EXERCISE DIRECTIONS: In the listing below, find the line that contains "Image resolution: width=1456" and the line that contains "Open the Vehicle menu". Quote both and every line between them, exactly, and nothing more.

SUPPLIED ENTRIES:
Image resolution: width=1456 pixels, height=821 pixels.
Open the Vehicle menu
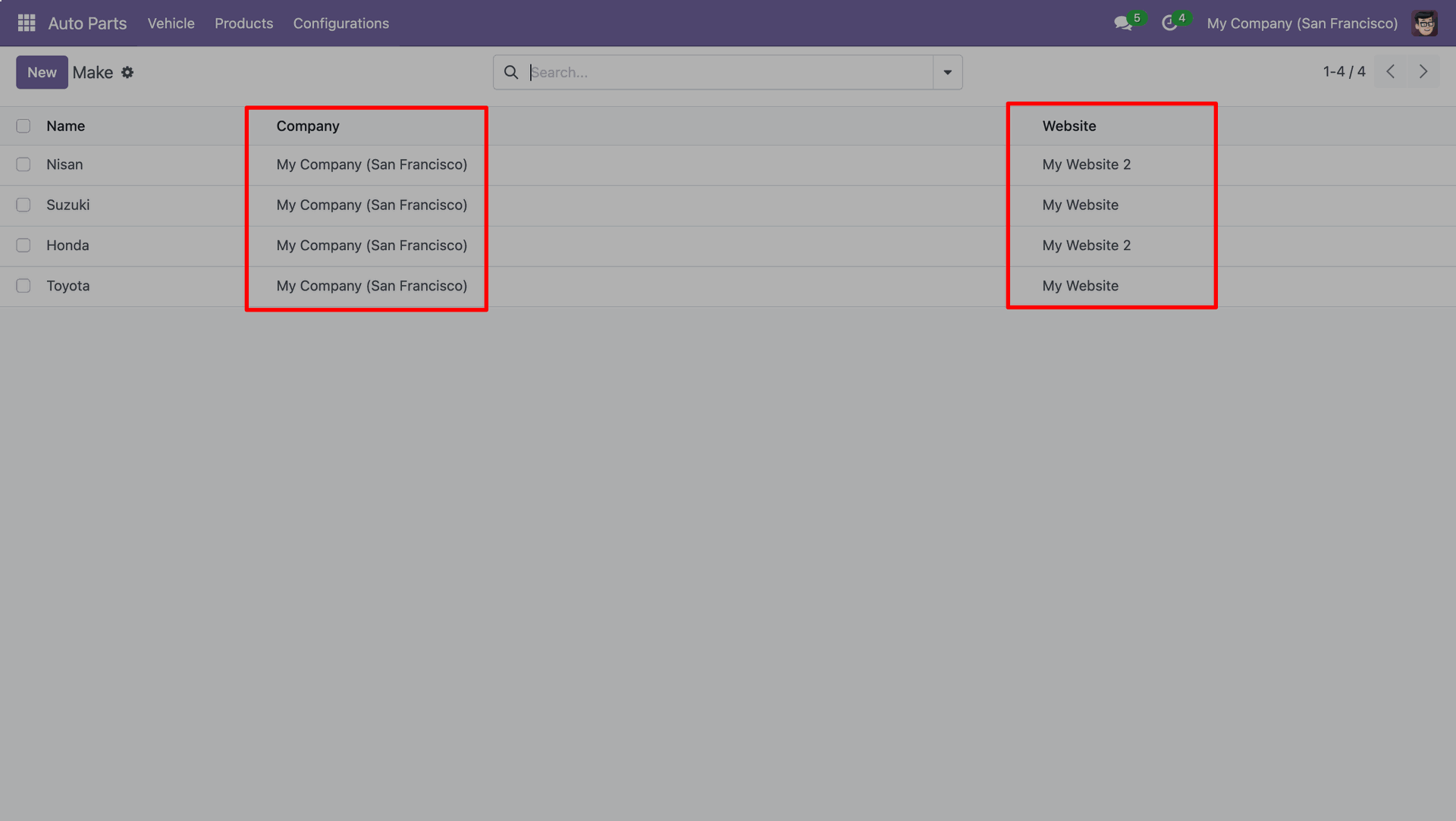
* * *
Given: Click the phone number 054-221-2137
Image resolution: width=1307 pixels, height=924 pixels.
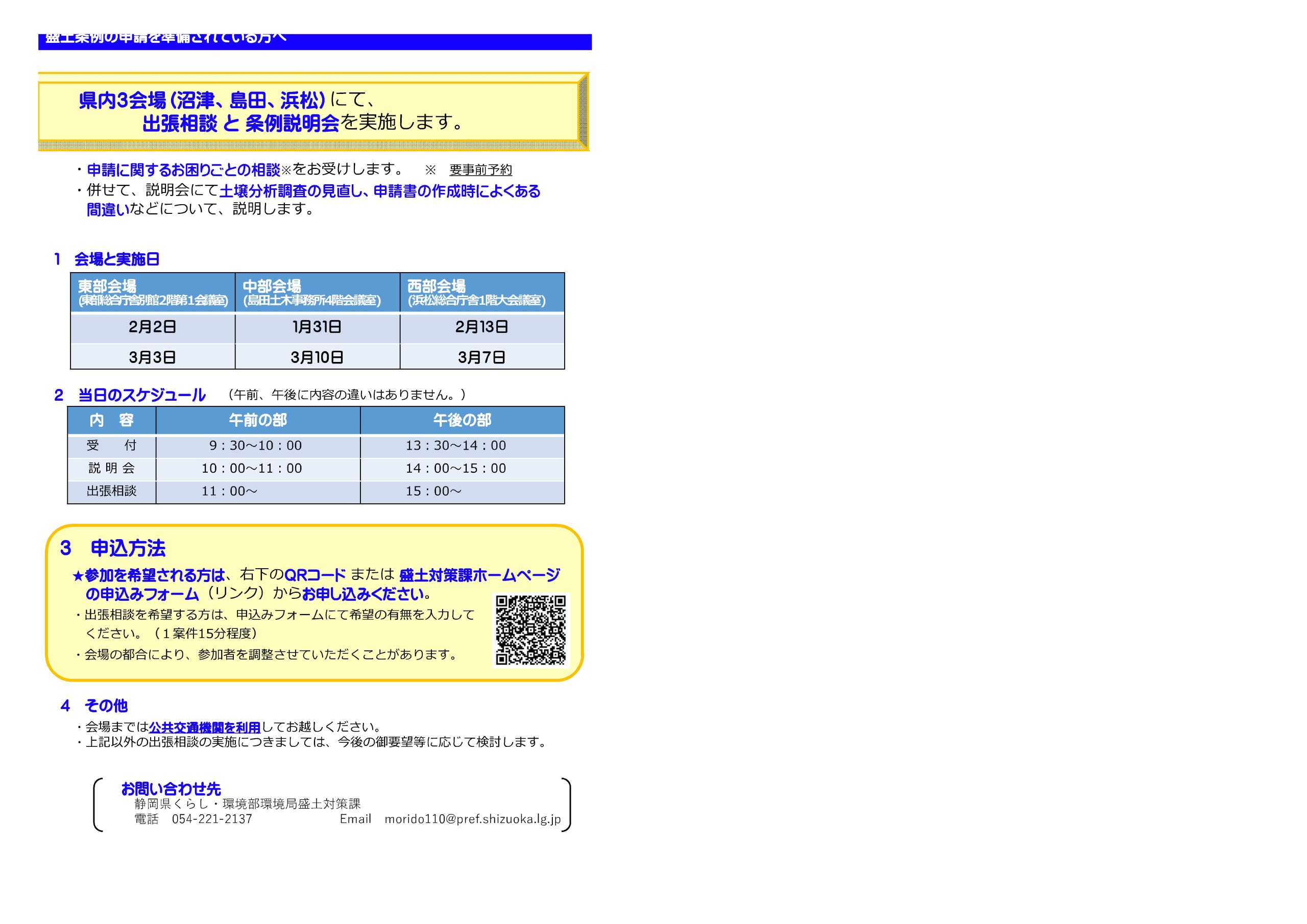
...
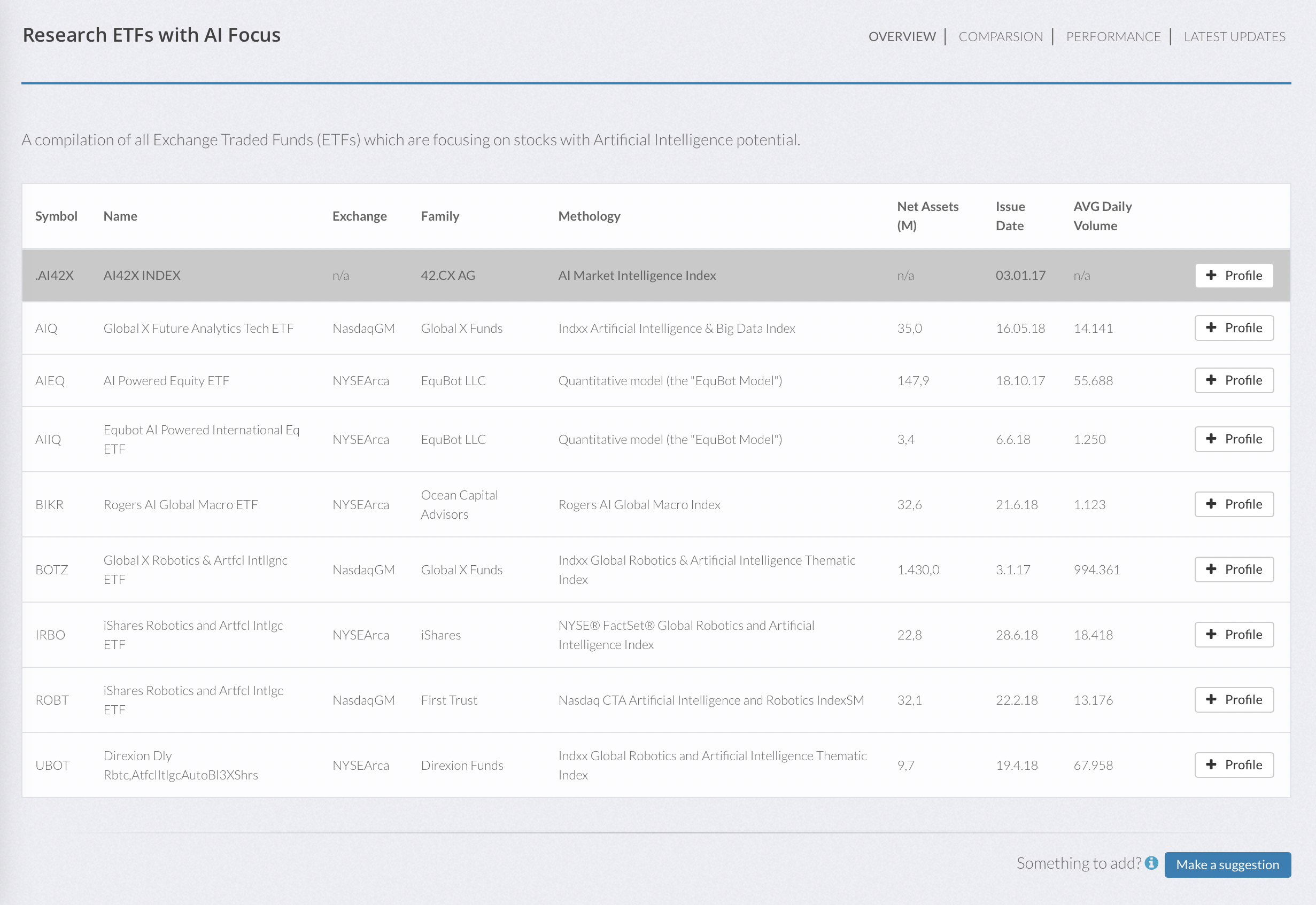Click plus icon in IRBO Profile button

EXERCISE OUTPUT:
Image resolution: width=1456 pixels, height=821 pixels.
Open the Vehicle menu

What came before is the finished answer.